Selçuklu dönemi bilim insanı El-Cezeri’ye atfedilen bu eşsiz eser, yaklaşık 900 yıldır güneşin gölgesiyle zamanı göstermeye devam ediyor. Modern saatlerin gölgesinde unutulmaya yüz tutan bu yöntem, ziyaretçileri tarihle birebir temas ettiriyor.
Ulu Cami’nin taş avlusunda yer alan güneş saati, basit ama son derece hassas bir sistemle çalışıyor. Güneş ışınlarının metal çubuk üzerinden düşürdüğü gölge, mermer zemin üzerindeki işaretlere göre zamanı belirliyor. Yüzyıllar önce geliştirilen bu sistem, dönemin bilimsel birikimini ve mühendislik zekâsını gözler önüne seriyor.
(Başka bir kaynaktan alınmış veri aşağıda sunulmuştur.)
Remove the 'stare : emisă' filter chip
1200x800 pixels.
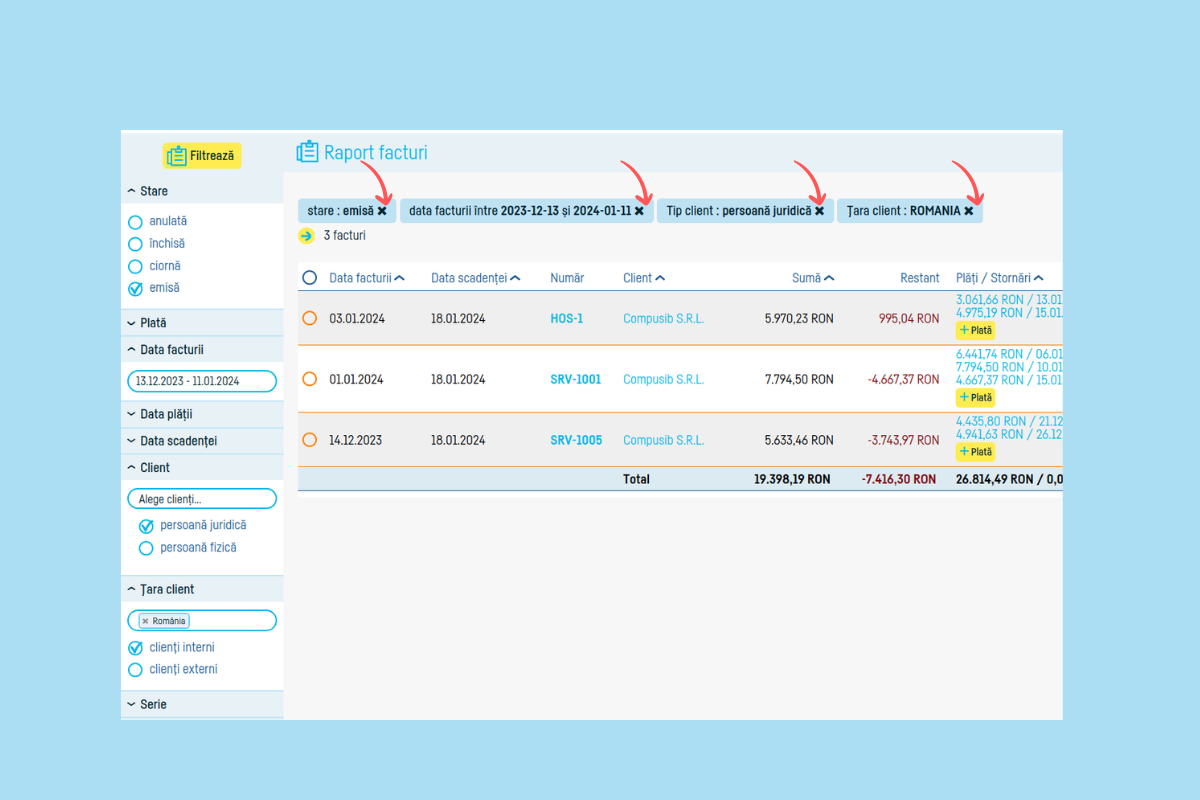tap(382, 211)
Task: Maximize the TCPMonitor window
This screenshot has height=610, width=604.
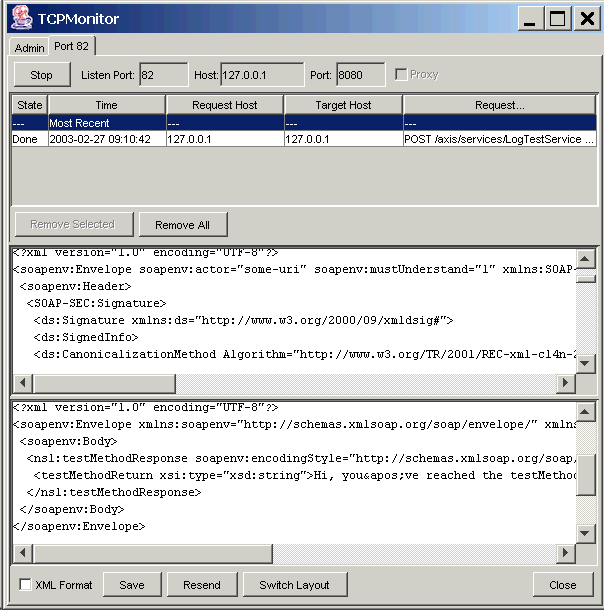Action: 558,18
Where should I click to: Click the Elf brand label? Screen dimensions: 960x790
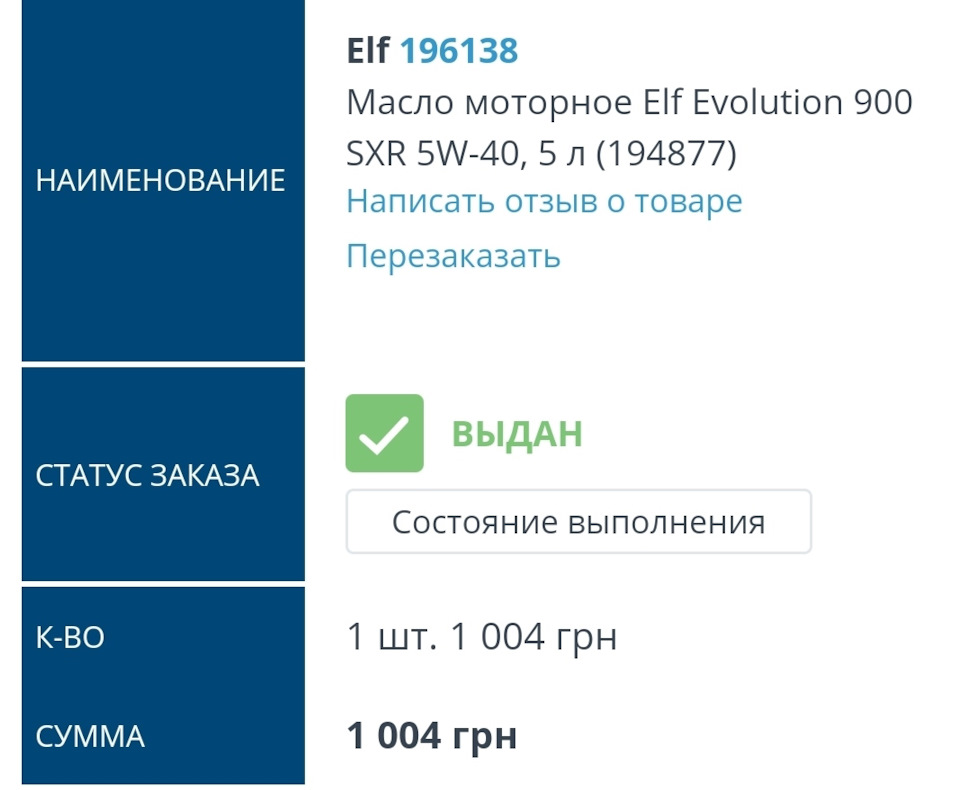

Tarihi güneş saati, yerli ve yabancı turistlerin de yoğun ilgisini çekiyor. Camiyi ziyaret edenler, saatin önünde durarak gölgenin hareketini izliyor, cep telefonlarıyla fotoğraf ve video çekiyor. Birçok ziyaretçi, modern teknolojinin bu kadar geliştiği bir çağda hâlâ işlevini sürdüren bu eserin şaşkınlık ve hayranlık uyandırdığını dile getiriyor.
Diyarbakır Ulu Cami’deki güneş saati, yalnızca zamanı ölçen bir araç değil; aynı zamanda Anadolu’da bilimin, sanatın ve inancın yüzyıllar boyunca nasıl iç içe geçtiğinin somut bir kanıtı. Gölgesiyle zamanı anlatan bu sessiz tanık, Diyarbakır’ın zengin tarihini bugünün insanına anlatmaya devam ediyor.